Setting the bag on Cooper’s desk, he steps toward the pane, then leans over and sniffs. “Marginally foul.” Shrugging, he shoots a conspiratorial glance at Cooper. “It’s way worse than the neat-freak gene. It’s an emo attack.” He winks at me, knowing his favorite insult is bound to trip my nerves.

Mission accomplished.

My lids narrow. “Don’t be an idiot.” I get up and slam the hamper shut.

Tilting his head, he smirks. “Look, I’m not the one spazzing over a few slug trails. Which, by the way you’ve seen a million times all over this plantation.” He tilts the frame upward, clicking the pane in place, then shuts the window and relocks the latch.

Slug trails? My pulse drops to a trot. Okay, maybe I overreacted. A little. I didn’t even consider the gooey little shell-less snails could have left behind that glistening, mucous-y film. Though I don’t ever remember seeing one suction itself to the second level of the Big House, much less three. But even if I did go a bit overboard, that goop really does reek.

“It’s still vile.” I shudder, keeping my breath shallow to avoid the dissipating but still lingering odor.

“I just hope Coop and I didn’t miss out on sailing for an equally nondisaster disaster.” Jack snatches the bag, unrolls the top, and pulls out the dagger we liberated from the museum. The same one I used to slice my palm and then Jack’s to bind our blood and break The Creep. The one we were supposed to hide somewhere in the museum to confuse the officials into thinking it was merely misplaced and not, in fact, stolen along with the mortar. “So what’s up? And why did I need to get this?” The silver blade shines in the steaming sunlight.

“Trust me, we’ve got a problem.” Sinking into the desk chair, I quickly fill them in on my interaction with Claude at Miss Delia’s, telling them everything Claude said and how he linked Miss Delia’s donation with the engraving on the knife’s wooden handle. And, to ice this particular bad-news cupcake, I add in the part about how I inadvertently implicated myself, at least in finding the treasure.

Midway through my story, Jack and Cooper slump on his bed. By the time I’m done, Cooper’s pinching the bridge of his nose and Jack’s shaking his head.

“Crap.” Jack looks as miserable as someone forced to walk the plank over a shark-infested lagoon. “We could be totally screwed.” He grips the knife’s handle.

Cooper nods. “Yeah, but what were we supposed to do? Between adding that ramp to Miss Delia’s porch and widening her doorways we didn’t have time to make another trip to the museum.”

“I suppose it’s too late to do it now,” Jack says.

I sigh. “Now that’s Claude’s on the case, the museum is off-limits.”

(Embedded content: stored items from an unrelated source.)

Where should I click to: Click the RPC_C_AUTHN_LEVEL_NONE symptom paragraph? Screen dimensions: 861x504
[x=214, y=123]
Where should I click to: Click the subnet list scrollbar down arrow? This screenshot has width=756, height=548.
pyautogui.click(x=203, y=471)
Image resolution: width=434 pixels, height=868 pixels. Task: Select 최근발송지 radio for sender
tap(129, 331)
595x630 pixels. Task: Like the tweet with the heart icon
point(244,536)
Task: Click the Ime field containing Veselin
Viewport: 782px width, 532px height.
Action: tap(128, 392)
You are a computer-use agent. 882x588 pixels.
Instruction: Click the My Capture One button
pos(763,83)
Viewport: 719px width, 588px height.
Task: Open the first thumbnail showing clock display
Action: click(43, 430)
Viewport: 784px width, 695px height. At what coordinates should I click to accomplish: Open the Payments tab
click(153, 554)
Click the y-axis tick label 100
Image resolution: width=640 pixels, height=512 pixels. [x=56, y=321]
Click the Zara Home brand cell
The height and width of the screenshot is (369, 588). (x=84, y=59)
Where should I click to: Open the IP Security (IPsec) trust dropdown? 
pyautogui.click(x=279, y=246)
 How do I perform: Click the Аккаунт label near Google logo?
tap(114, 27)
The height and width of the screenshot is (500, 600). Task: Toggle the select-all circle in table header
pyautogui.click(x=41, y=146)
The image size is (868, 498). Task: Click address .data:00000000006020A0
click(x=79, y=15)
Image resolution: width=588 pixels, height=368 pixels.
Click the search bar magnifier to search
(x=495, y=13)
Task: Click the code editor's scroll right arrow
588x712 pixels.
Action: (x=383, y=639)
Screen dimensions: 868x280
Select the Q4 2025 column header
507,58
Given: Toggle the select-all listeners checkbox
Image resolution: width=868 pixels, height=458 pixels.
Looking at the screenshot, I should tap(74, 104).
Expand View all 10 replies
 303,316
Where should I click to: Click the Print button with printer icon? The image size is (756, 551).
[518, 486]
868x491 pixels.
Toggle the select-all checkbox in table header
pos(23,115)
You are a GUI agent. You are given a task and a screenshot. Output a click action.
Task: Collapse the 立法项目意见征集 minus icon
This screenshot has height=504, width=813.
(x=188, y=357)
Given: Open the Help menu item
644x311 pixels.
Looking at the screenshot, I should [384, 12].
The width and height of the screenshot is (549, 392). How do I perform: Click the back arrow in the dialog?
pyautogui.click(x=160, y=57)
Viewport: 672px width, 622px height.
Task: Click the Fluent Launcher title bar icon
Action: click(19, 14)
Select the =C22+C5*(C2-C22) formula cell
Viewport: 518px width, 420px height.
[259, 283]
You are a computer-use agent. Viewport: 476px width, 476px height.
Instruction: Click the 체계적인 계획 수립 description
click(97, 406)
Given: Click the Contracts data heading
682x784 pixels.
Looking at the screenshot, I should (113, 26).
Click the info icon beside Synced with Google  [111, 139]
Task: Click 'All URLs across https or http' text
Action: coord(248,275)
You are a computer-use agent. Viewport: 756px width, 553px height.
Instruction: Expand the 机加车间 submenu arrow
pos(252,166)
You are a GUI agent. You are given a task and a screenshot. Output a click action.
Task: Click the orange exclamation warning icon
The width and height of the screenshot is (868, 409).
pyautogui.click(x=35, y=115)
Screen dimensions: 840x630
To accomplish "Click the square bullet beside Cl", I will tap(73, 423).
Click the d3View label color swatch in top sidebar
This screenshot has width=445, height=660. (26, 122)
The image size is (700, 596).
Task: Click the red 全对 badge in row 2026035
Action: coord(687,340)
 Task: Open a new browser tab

Cooper’s eyes light up with hopeful possibility. “This Claude guy said he could get Taneea a job there, right? Maybe we could ask her to stick it in some storeroom or something.”

Jack and I stare at him, our foreheads etched with identical creases. I love Cooper’s optimism, but he’s seriously overestimated her trustworthiness.

“Dude, you’d rely on someone who hitchhikes with strangers and got kicked out of school for something this important? Are you nuts?” Jack asks, conveying my sentiments exactly, albeit way more rudely.